Pengajaran konsistensi perlu kesabaran orangtua dan juga perjuangan yang tak mudah. Misalnya, anak menolak belajar karena ingin main dengan temannya. Kalau saja orangtua meloloskan permintaan anak karena tak tahan dengan rengekannya atau bersikap permisif dengan keinginan anak, maka apa yang diterapkan menjadi tidak konsisten. Tindakan yang dilakukan ibu pun hanya penyelesaian sesaat, yaitu anak berhenti merengeknya, namun aturan menjadi tidak diterapkan. Jika disikapi dengan cara demikian, ada kecenderungan perilaku anak akan berulang kembali. Pemahaman yang melekat pada diri anak, yaitu bahwa dia boleh mendapatkan sesuatu dengan caranya merengek. Jika dilain kali dia tidak mendapatkannya, dia akan belajar meminta dengan cara yang sama atau lebih heboh lagi.
Hal yang sebaiknya dilakukan orangtua yaitu tetap mengajak dan membujuk anak melakukan aktivitasnya di jam yang telah ditentukan. “Kerjakan menempel ini dulu Dek, sebentar saja. Kalau sudah selesai nanti baru main.” Orangtua juga harus siap bila anak melakukan negosiasi dan mempunyai alasan. Dalam menyikapinya, tergantung pilihan orangtua apakah mau konsisten ataukah tidak. Misal, ketika anak merengek tetap mau main, orangtua harus jelaskan konsekuensi logisnya, “Kamu selesaikan dulu pekerjaan menempel ini. Kalau sudah selesai kamu bisa cepat main dengan temanmu.”
Kalau anak tetap merengek, orangtua tetap harus menyadari, di jam tersebut anak tetap harus belajar. Berikan alasan logisnya. . Bisa saja yang terjadi kemudian anak mau melakukannya dengan malas-malasan atau asal-asalan. Itu tak masalah asalkan anak melakukan sesuatu hingga selesai atau tuntas. Setelah selesai anak mengerjakannya, jangan lupa beri apresiasi. “Tuh kan kamu bisa cepat. Kalau selesai sekarang kamu boleh bermain.”
Adakalanya orangtua juga harus mempunyai toleransi anak tidak melakukan kegiatannya. Terutama pada kondisi-kondisi tertentu seperti saat anak sakit misalnya.

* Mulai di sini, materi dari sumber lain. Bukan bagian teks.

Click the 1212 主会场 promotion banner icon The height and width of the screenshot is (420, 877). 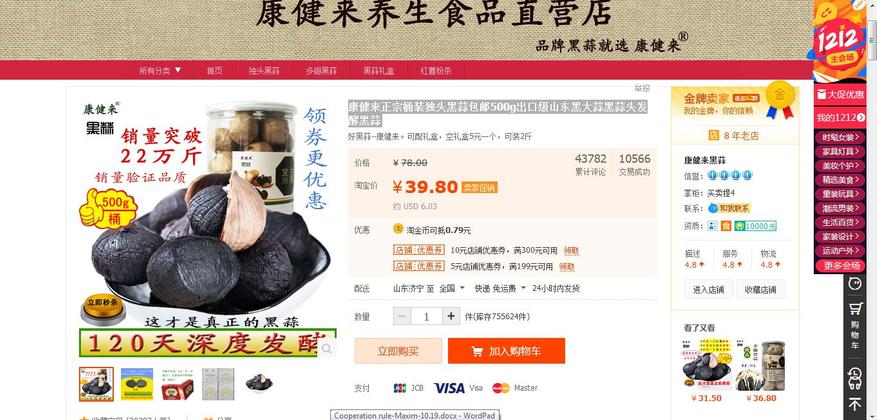click(840, 41)
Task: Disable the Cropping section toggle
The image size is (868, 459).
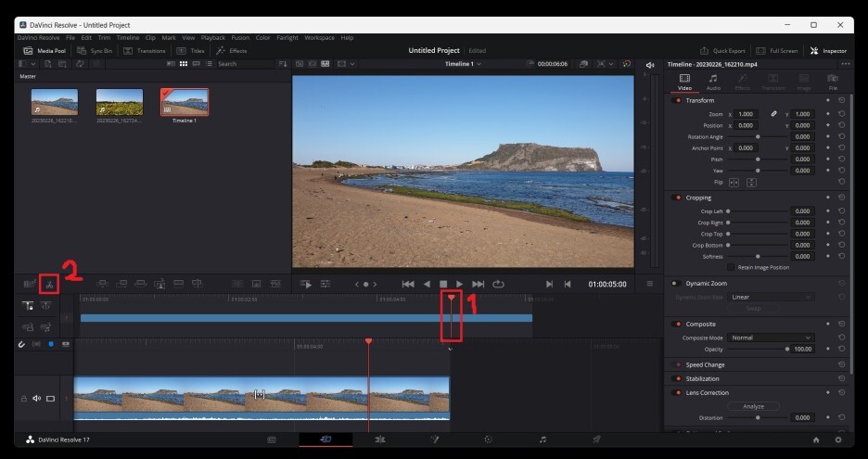Action: (x=678, y=198)
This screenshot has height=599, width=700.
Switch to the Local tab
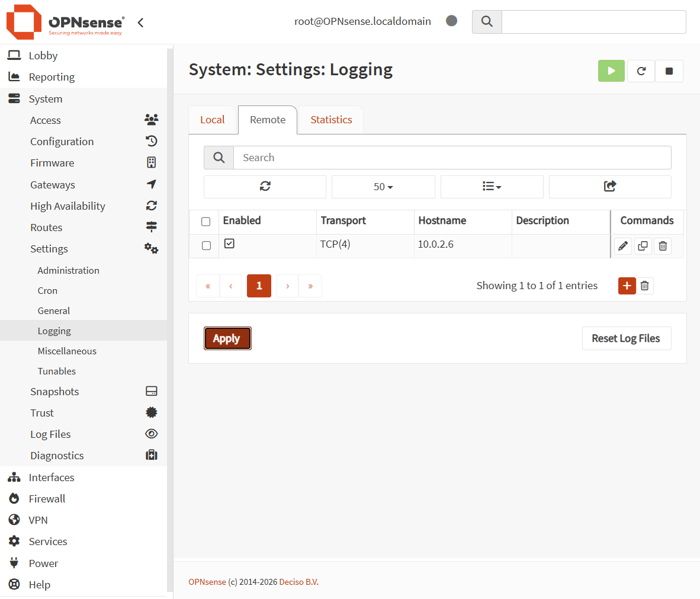[x=212, y=120]
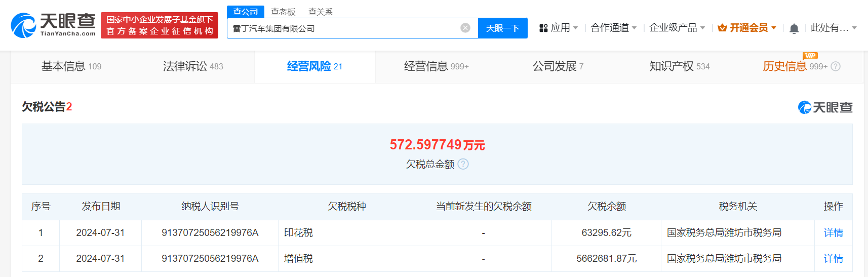The height and width of the screenshot is (277, 868).
Task: Switch to 查老板 search tab
Action: 283,12
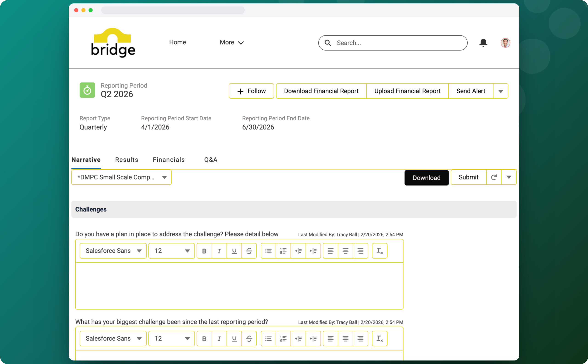Click inside the Search field
Viewport: 588px width, 364px height.
[393, 43]
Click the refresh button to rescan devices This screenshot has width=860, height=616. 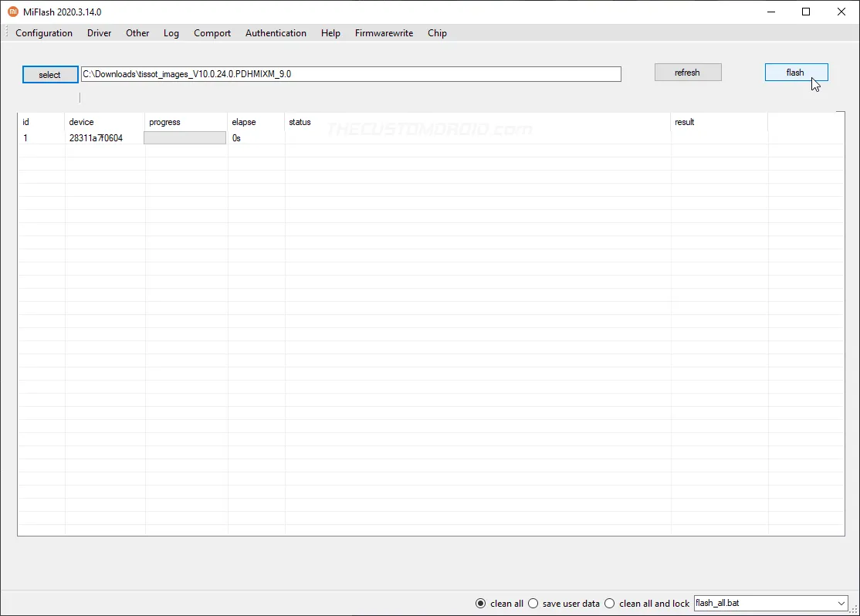coord(687,72)
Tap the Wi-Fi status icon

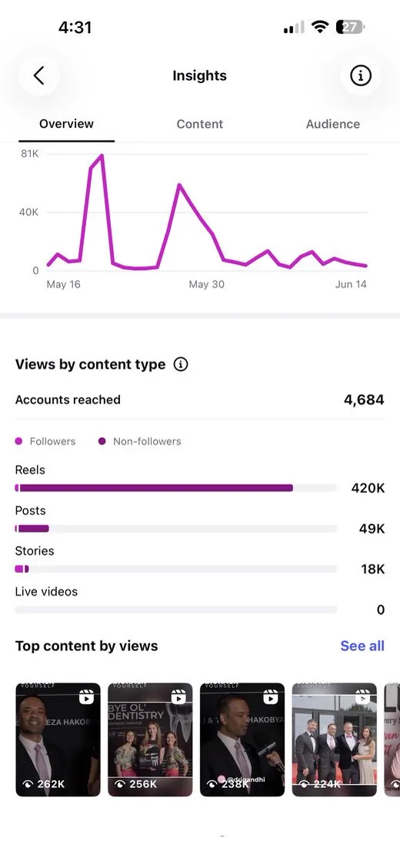tap(320, 27)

Sering ditemui, ketika orangtua menghadapi situasi seperti contoh di atas, orangtua merespons rengekan si anak atau menimpalinya dengan kata-kata. Akhirnya yang terjadi adalah emosi orangtua terpancing. Dalam kondisi ini, orangtua jangan terburu-buru ingin menyelesaikan rengekan si anak. Berilah waktu dan ruang bagi anak menumpahkan emosinya. Tunggui anak ketika merengek-rengek, jangan beri komentar macam-macam. Kalaupun orangtua ingin memeluknya, silakan. tetapi jangan beri komentar apa pun.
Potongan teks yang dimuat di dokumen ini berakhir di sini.